Task details
Please write out all the rows below again, switching every "computer-use agent" to "screen assistant" and leaving everything else unchanged.

Rows on where targets appear
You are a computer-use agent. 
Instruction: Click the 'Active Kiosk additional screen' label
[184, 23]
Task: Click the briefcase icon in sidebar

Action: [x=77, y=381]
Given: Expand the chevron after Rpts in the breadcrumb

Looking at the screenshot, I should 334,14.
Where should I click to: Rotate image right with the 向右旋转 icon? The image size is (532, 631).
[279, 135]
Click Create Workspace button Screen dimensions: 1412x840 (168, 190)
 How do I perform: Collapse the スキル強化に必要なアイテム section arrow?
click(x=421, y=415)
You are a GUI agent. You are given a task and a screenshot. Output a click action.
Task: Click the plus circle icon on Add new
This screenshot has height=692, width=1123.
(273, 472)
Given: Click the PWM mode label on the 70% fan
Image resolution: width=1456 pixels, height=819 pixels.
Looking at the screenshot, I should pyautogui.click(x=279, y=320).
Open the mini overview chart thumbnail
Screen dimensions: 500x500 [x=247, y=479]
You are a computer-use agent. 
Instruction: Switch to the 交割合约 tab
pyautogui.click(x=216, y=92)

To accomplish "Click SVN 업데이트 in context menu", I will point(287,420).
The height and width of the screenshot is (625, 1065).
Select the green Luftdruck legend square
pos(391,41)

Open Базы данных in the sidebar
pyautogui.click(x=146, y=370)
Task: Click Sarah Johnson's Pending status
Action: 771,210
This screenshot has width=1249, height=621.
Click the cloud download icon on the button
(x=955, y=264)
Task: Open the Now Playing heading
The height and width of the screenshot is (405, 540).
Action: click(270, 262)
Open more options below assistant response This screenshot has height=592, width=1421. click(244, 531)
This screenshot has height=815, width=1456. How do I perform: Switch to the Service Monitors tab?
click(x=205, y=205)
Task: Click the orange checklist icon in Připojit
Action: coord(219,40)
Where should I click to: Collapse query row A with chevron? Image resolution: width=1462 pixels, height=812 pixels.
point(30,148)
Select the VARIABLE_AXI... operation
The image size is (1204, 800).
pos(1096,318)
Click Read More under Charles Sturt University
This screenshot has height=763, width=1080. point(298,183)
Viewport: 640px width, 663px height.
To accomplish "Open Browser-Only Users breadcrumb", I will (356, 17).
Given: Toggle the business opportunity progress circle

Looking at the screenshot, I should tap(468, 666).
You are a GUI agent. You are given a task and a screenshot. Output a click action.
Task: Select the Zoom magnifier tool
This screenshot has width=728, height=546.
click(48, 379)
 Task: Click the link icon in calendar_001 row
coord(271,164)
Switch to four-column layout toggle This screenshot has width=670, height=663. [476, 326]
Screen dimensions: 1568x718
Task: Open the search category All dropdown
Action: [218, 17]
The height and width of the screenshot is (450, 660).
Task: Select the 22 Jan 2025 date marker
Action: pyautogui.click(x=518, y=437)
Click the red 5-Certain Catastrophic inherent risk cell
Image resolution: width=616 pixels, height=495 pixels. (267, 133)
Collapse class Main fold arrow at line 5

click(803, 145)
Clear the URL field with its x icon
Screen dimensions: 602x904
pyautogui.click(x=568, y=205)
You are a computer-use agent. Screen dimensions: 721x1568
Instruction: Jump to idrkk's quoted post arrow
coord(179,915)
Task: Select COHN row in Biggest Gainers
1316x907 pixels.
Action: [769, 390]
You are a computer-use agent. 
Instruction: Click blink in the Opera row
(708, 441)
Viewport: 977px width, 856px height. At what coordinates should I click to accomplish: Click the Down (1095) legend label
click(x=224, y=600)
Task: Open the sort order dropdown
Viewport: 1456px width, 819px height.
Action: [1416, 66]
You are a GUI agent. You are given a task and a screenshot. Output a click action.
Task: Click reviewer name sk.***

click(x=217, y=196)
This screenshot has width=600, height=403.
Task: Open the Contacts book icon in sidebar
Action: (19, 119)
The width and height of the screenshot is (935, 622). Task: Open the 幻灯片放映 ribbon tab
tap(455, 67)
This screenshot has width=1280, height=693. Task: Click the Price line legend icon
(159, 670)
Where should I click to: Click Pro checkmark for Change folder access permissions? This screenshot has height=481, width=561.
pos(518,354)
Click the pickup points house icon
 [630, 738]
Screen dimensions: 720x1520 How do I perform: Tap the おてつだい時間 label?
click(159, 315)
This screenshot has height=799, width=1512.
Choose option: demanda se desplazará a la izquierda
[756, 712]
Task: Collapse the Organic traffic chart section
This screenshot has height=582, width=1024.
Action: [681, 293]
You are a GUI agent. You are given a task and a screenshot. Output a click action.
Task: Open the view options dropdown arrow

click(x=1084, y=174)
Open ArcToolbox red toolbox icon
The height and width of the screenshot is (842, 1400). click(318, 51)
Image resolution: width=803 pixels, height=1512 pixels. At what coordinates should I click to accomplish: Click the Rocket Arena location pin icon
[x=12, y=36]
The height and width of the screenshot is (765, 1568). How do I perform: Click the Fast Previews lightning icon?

Answer to this problem
You are a screen assistant. 
Instruction: Click the 'Active Kiosk additional screen' label
[184, 23]
Task: Click the briefcase icon in sidebar

Action: [x=77, y=381]
Given: Expand the chevron after Rpts in the breadcrumb

Looking at the screenshot, I should 334,14.
Where should I click to: Rotate image right with the 向右旋转 icon? The image size is (532, 631).
[279, 135]
Click Create Workspace button Screen dimensions: 1412x840 (168, 190)
 How do I perform: Collapse the スキル強化に必要なアイテム section arrow?
click(x=421, y=415)
You are a GUI agent. You are given a task and a screenshot. Output a click action.
Task: Click the plus circle icon on Add new
This screenshot has height=692, width=1123.
(273, 472)
Given: Click the PWM mode label on the 70% fan
Image resolution: width=1456 pixels, height=819 pixels.
Looking at the screenshot, I should pyautogui.click(x=279, y=320).
Open the mini overview chart thumbnail
Screen dimensions: 500x500 [x=247, y=479]
You are a screen assistant. 
Instruction: Switch to the 交割合约 tab
pyautogui.click(x=216, y=92)

To accomplish "Click SVN 업데이트 in context menu", I will point(287,420).
The height and width of the screenshot is (625, 1065).
Select the green Luftdruck legend square
pos(391,41)

Open Базы данных in the sidebar
pyautogui.click(x=146, y=370)
Task: Click Sarah Johnson's Pending status
Action: 771,210
This screenshot has width=1249, height=621.
Click the cloud download icon on the button
(x=955, y=264)
Task: Open the Now Playing heading
The height and width of the screenshot is (405, 540).
Action: click(270, 262)
Open more options below assistant response This screenshot has height=592, width=1421. click(244, 531)
This screenshot has height=815, width=1456. How do I perform: Switch to the Service Monitors tab?
click(x=205, y=205)
Task: Click the orange checklist icon in Připojit
Action: coord(219,40)
Where should I click to: Collapse query row A with chevron? Image resolution: width=1462 pixels, height=812 pixels.
point(30,148)
Select the VARIABLE_AXI... operation
The image size is (1204, 800).
pos(1096,318)
Click Read More under Charles Sturt University
This screenshot has height=763, width=1080. point(298,183)
Viewport: 640px width, 663px height.
To accomplish "Open Browser-Only Users breadcrumb", I will (356, 17).
Given: Toggle the business opportunity progress circle

Looking at the screenshot, I should tap(468, 666).
You are a GUI agent. You are given a task and a screenshot. Output a click action.
Task: Select the Zoom magnifier tool
This screenshot has width=728, height=546.
click(48, 379)
 Task: Click the link icon in calendar_001 row
coord(271,164)
Switch to four-column layout toggle This screenshot has width=670, height=663. [476, 326]
Screen dimensions: 1568x718
Task: Open the search category All dropdown
Action: [218, 17]
The height and width of the screenshot is (450, 660).
Task: Select the 22 Jan 2025 date marker
Action: pyautogui.click(x=518, y=437)
Click the red 5-Certain Catastrophic inherent risk cell
Image resolution: width=616 pixels, height=495 pixels. (267, 133)
Collapse class Main fold arrow at line 5

click(803, 145)
Clear the URL field with its x icon
Screen dimensions: 602x904
pyautogui.click(x=568, y=205)
You are a screen assistant. Screen dimensions: 721x1568
Instruction: Jump to idrkk's quoted post arrow
coord(179,915)
Task: Select COHN row in Biggest Gainers
1316x907 pixels.
Action: [769, 390]
You are a screen assistant. 
Instruction: Click blink in the Opera row
(708, 441)
Viewport: 977px width, 856px height. At what coordinates should I click to accomplish: Click the Down (1095) legend label
click(x=224, y=600)
Task: Open the sort order dropdown
Viewport: 1456px width, 819px height.
Action: [1416, 66]
You are a GUI agent. You are given a task and a screenshot. Output a click action.
Task: Click reviewer name sk.***

click(x=217, y=196)
This screenshot has width=600, height=403.
Task: Open the Contacts book icon in sidebar
Action: (19, 119)
The width and height of the screenshot is (935, 622). Task: Open the 幻灯片放映 ribbon tab
tap(455, 67)
This screenshot has width=1280, height=693. Task: Click the Price line legend icon
(159, 670)
Where should I click to: Click Pro checkmark for Change folder access permissions? This screenshot has height=481, width=561.
pos(518,354)
Click the pickup points house icon
 [630, 738]
Screen dimensions: 720x1520 How do I perform: Tap the おてつだい時間 label?
click(159, 315)
This screenshot has height=799, width=1512.
Choose option: demanda se desplazará a la izquierda
[756, 712]
Task: Collapse the Organic traffic chart section
This screenshot has height=582, width=1024.
Action: [681, 293]
You are a GUI agent. You are given a task and a screenshot. Output a click action.
Task: Open the view options dropdown arrow

click(x=1084, y=174)
Open ArcToolbox red toolbox icon
The height and width of the screenshot is (842, 1400). click(318, 51)
Image resolution: width=803 pixels, height=1512 pixels. At what coordinates should I click to accomplish: Click the Rocket Arena location pin icon
[x=12, y=36]
The height and width of the screenshot is (765, 1568). How do I perform: Click the Fast Previews lightning icon?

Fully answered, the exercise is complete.